ROBERT, or Robin Carrick, who went as a boy to, and rose to be manager and cashier of the Ship Bank of Glasgow, (afterwards merged into the Union Bank of Scotland), had the reputation of being a close-fisted old screw.

A good story is told of how he was sweated on one occasion for the benefit of the Royal Infirmary.

Two or three respectable citizens collecting subscriptions for that benevolent institution, knowing Mr. Carrick’s great wealth, honoured him with their first call, expecting their list to be headed with a good round sum, which would have a good effect on those who were called on afterwards. To their surprise and mortification, Robin simply put down his name for two guineas. There next call was on old Mr. John M’Illquham, manufacturer, who on seeing the list so headed, exclaimed:

"Bless me! has Mr. Carrick only given you twa guineas for such a benevolent purpose?"

"No more," was the reply, "he said he could not afford to give any more."

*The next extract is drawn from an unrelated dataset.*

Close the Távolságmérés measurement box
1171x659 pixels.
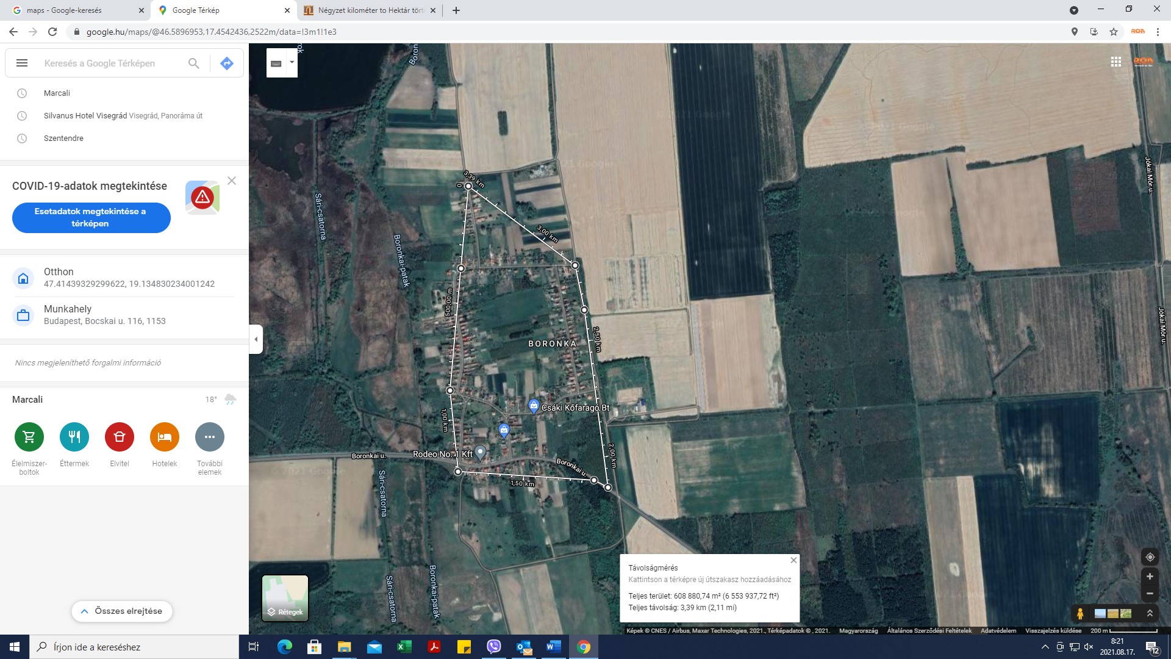click(x=793, y=560)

"What’s that you say?" said the manufacturer; "bide a wee," and so saying, he rose from his stool and bade his faithful cash-keeper and confidant, Mr. Davidson, afterwards of Ruchill, to go with a cheque for £10,000 or more, the amount at his credit in the Ship Bank. When the cheque was presented for payment, Robin the banker stared and looked quite dumfoundered

"Go back," said he, "young man, to Mr. M’Illquham with my compliments, and tell him he has surely committed some mistake." Mr. Davidson returned with the message, but was sent back to demand payment in the most peremptory manner. The niggardly banker on this became rather shaky, and thought it best to go and have a personal interview with the manufacturer. Upon entering he said to his customer:

"What’s wrong wi’ ye the day, Mr. M’Illquham?" to which the instant reply was:

"Nothing in the least wrong wi’ me, praise be blessed! but I fear there’s something very far wrong wi’ you and your bank, for my friends here have just assured me that you could only afford twa guines in aid of the worthy charity they represent, and so I thought it high time to shift my money to some safer quarter."

This led to the desired result, as Robin, although with great reluctance, put down his name for fifty guineas; whereon Mr. M’Illquham cancelled his cheque, and the deputation from the Royal Infirmary went off perfectly delighted.